Entgegen der Aussage während des Bürgergesprächs werden die gestrichenen Busverbindungen zukünftig über Wellendingen und Neufra nach Rottweil fahren.

Die Hausaufgaben sah Broß wie auch beim Radweg zum Vaihingerhof beim Landkreis. Auf der Prioritätenliste des Kreises liege der Radweg entlang der Kreisstraße auf Platz 20, informierte Broß. Das Projekt sei "wünschenswert", aber "die Stadt kann nicht alles machen, das ist die Aufgabe des Kreises". Mitnichten, wehrten sich die Bürger. Rottweil dürfe sich nicht aus der Verantwortung stehlen. Der Vaihingerhof gehöre zu Neukirch, aber für Kinder und Radfahrer sei die Strecke aufgrund der Gefahrensituationen nicht überwindbar. Vor 20 Jahren habe Rottweil den Radweg noch als ihr Problem anerkannt, berichtete Joachim Schwarz. Damals seien auch Mittel für einen Radweg im Haushalt eingestellt gewesen. Als aber bekannt geworden sei, dass der Kreis die Straße richten würde, habe sich die Stadt zurückgezogen. "Sagen Sie dem Landkreis ihre Beteiligung zu", forderten die Bürger Broß auf, dann werde der Radweg in der Priorität nach vorne rücken.

Auch ein anderes jahrzehntelang währendes Problem sprach Schwarz an. Im laufenden Jahr sollte das Rathaus endlich saniert werden. Aber passiert sei nichts, weil es "personell nicht machbar war", schüttelte das Ortschaftsratmitglied den Kopf. In der Tat sei die Gebäudewirtschaft der Stadt an ihre Grenzen gestoßen, erklärte Broß. Im kommenden Jahr habe das Rathaus aber "oberste Priorität".

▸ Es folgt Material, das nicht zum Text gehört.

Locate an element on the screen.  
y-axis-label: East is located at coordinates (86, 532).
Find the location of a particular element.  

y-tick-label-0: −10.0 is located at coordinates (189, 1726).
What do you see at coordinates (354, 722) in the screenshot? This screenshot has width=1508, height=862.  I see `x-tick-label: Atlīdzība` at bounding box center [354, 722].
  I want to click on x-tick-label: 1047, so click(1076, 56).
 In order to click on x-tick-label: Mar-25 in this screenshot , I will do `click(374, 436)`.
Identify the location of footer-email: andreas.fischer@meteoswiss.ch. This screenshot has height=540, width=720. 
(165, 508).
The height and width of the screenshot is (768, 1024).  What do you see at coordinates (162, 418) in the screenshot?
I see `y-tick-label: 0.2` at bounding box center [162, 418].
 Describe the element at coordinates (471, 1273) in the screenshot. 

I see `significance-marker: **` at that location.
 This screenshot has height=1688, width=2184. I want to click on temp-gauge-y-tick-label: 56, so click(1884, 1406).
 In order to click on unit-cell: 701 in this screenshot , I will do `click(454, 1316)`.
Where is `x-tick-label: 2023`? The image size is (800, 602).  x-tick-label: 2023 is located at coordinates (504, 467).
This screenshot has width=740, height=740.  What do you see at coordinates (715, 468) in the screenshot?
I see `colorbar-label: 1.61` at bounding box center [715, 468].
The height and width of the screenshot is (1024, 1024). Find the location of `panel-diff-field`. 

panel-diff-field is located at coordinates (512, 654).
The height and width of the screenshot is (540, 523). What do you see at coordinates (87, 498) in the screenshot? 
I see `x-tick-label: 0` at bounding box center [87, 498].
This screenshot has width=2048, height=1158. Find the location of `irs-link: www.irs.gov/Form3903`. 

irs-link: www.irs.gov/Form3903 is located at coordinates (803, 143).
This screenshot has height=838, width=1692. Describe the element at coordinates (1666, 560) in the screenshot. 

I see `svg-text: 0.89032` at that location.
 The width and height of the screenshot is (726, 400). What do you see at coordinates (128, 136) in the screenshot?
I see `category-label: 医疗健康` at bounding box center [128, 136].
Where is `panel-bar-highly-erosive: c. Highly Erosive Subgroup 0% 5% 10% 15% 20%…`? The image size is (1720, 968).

Interesse zeigten die Bürger auch an der Gemeindeverbindungstraße nach Göllsdorf. Als die Schließung der Straße vor zwölf Jahren schon einmal Thema war, wurde es mit dem Vermerk zu den Akten gelegt, dass die Stadt Rottweil darüber nicht entscheiden dürfe, erinnerte Schwarz. Broß indes sieht den Gemeinderat als zuständig an, sollte es zu einer entsprechenden Empfehlung aus Göllsdorf kommen. Jedoch habe der die Interessen aller Ortsteile im Blick. Und die Verlagerung des Verkehrs, die auch Broß erwartet, will auch Rottweil vermeiden. Völlig abwegig nannte Broß den Vorstoß eines nicht anwesenden Bürgers, der die Zepfenhaner Straße zur Wohnstraße deklarieren lassen möchte. Dazu gebe es keine Überlegungen, beruhigte er die Neukircher.

Und ja, zu guter letzt kam auch das Thema Justizvollzugsanstalt auf den Tisch. Broß betonte noch einmal das kommunalpolitische Einvernehmen zum Standort Bitzwäldle. Und trotz des Widerspruchs von Geckle-Maier macht er sogar seine Verärgerung deutlich, dass die Stimmen der Bürgerinitiative höher gewertet wurden als der Beschluss des Gemeinderats.

Einig waren sich indes alle in der Runde, dass das Nein der grün-roten Regierung zum Stallberg nicht nachvollziehbar sei. Nach Informationen von Geckle-Maier seien die jüngsten Untersuchungen aller noch in Frage kommender Standorte abgeschlossen. Derzeit würden die Ergebnisse ausgewertet und bis zum Ende des Jahres vorgelegt.